How the Valleys marked the festive season 100 years ago
Tom Houghton looks at how Christmas was celebrated in the Valleys 100 years ago this month, as well as some of the most eyecatching local news stories of the 1917 festive season...
THE spirit of Christmas has always been clear to see in the South Wales Valleys, but there are some notable differences between celebrations in the current era and 100 years ago – the days of the First World War.
As times have changed, kind deeds for the less fortunate have remained.
The Rhondda Leader reported on December 29 that in spite of the war and economic conditions, the Guardians of Pontypridd Union gave the wounded soldiers and patients at Llwynypia Homes the “usual Christmas treat” in the form of a dinner of roast beef and pork, potatoes and parsnips and plum pudding.
Each patient at the hospital was also given apples, sweets and tobacco.
“The corridors and wards at the Infirmary had all been gaily decorated with evergreens, mottoes and suitable greetings,” the report read.
The wounded heroes in residence there were “royally entertained”, it added.
One of the Rhondda’s main Christmas events of that year was the Cantata – a choir event – that took place in Tonyrefail.
The event happened on December 22, and despite the absence of the “unmissable” Guardian Davies, who had been in an accident earlier that day, it “surpassed itself”.
Despite the festivities, it was not all good Christmas news in the Rhondda Leader that year.
Among the reports of crime in the paper dated December 29 include a Christmas Eve burglary in Treorchy.
The report read: “A daring burglary occurred at the house of Miss Mary Davies, Collena Street, on Christmas Eve. “It appears that in the afternoon Miss Davies had raised a certain sum of her Post Office savings and deposited it in a chest of drawers in her bedroom.”
The story reported that evening, she left the house having secured the doors, but when she returned, the premises had been entered from the rear.
The burglars had searched her property, and £6 10s of her money, as well as a “quantity of cigars” had gone missing.
The report added: “A poker was found on the bed, suggesting that the unwelcome visitor must have been armed, and there were footprints on a couch, which further suggested that it had been used to expedite an exit through the kitchen window.

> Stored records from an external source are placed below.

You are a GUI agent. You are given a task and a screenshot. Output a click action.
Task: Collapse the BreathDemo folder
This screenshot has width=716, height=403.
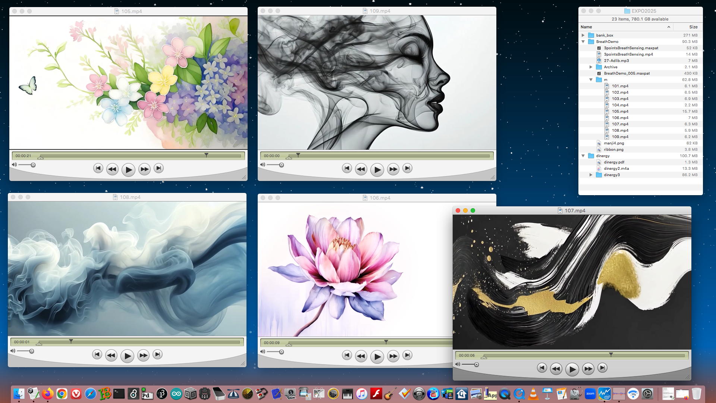point(583,42)
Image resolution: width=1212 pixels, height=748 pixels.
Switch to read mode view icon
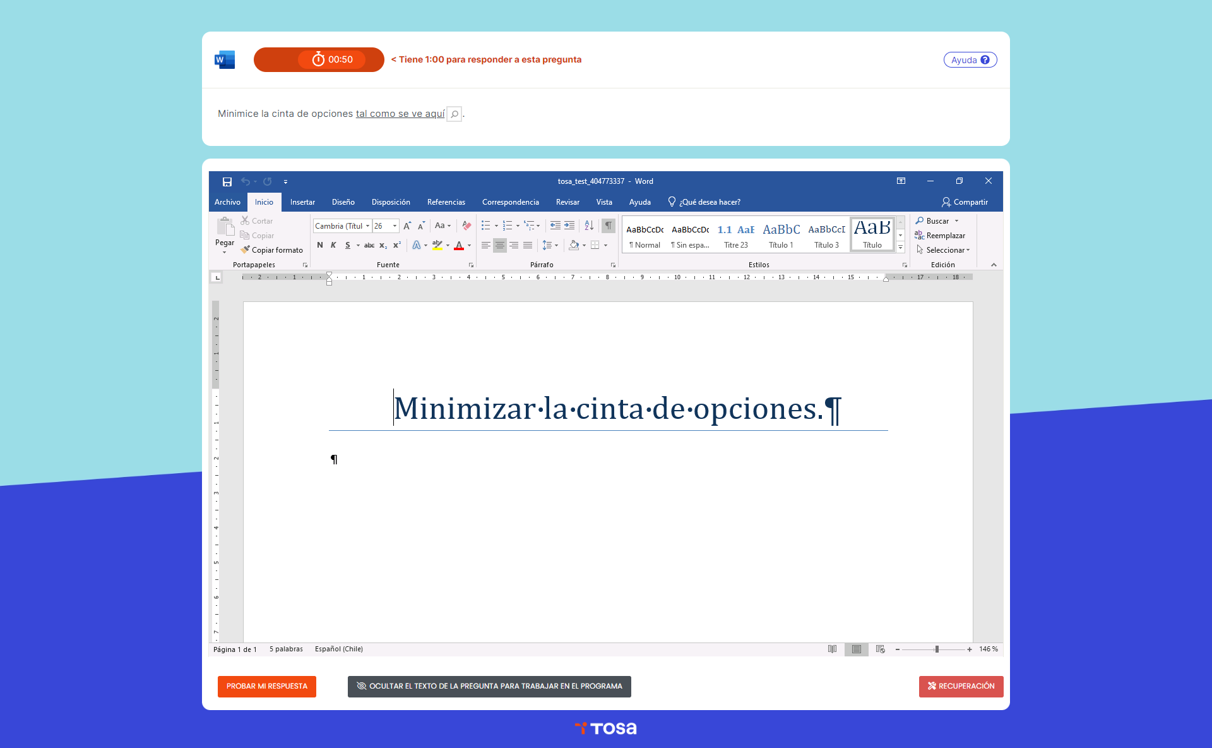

The police are making inquiries.”
The Aberdare Leader’s opinionated Local Chatter section on December 29 said conditions of war at the time made it difficult to observe Christmas Day in “the old fashioned way”, but that “on the whole the spirit of Christmas pervaded most homes, especially our hospitals and cottage homes and other public institutions”.
On Christmas Day and Boxing Day in the town, the annual grand concert was held at Siloa Cong Chapel, as well as an organ recital at Ynysllwyd B Chapel.
On Boxing Day, the well-known organist David Clegg paid his third visit to Bethel Congregation Chapel in Trecynon, while there was also a competitive concert at Heol y Felin Chapel, and a “great musical event” at Cwmaman on Christmas Day.
But there was also plenty of petty crime.
In Aberdare, that included one by greengrocer and general dealer, Bert Short, reported in the Aberdare Leader on December 22.
Short, of 209 Cardiff Road, Aberaman, was summoned to Aberdare District Council after he failed to exhibit a list of prices of butter at his shop.
PC Bennett told the court in consequence of a complaint, he visited the shop and saw a boy named Clifford Jones being served with a pound of butter at 2s 4d.
The officer told Short he had received a complaint, and asked him where his price-list was, to which the defendant replied “that he only had a little butter to sell”.
Short, who pleaded guilty, said a price list had now been put up, and was fined 40s.
Elsewhere, a namecalling row between two women went all the way to court.
In an article headlined “Aberaman women’s squabbles”, it was revealed that Elizabeth Berryman had been summoned by Gertrude Chiplin for indecent language.
The pair lived in Margaret Street in Aberaman, and a lawyer defending Ms Chiplin said the language used had been “disgraceful, and he hoped the bench would do their utmost to discourage such conduct”.
The story ran that on December 11, she went to the defendant’s door, where her children were on the pavement outside.
She said Berryman used the language, before a witness answered and told her not to call her “rotten”, because “she was as clean as her”.
Berryman was fined 10s, with the parties bound over to keep the peace for six months.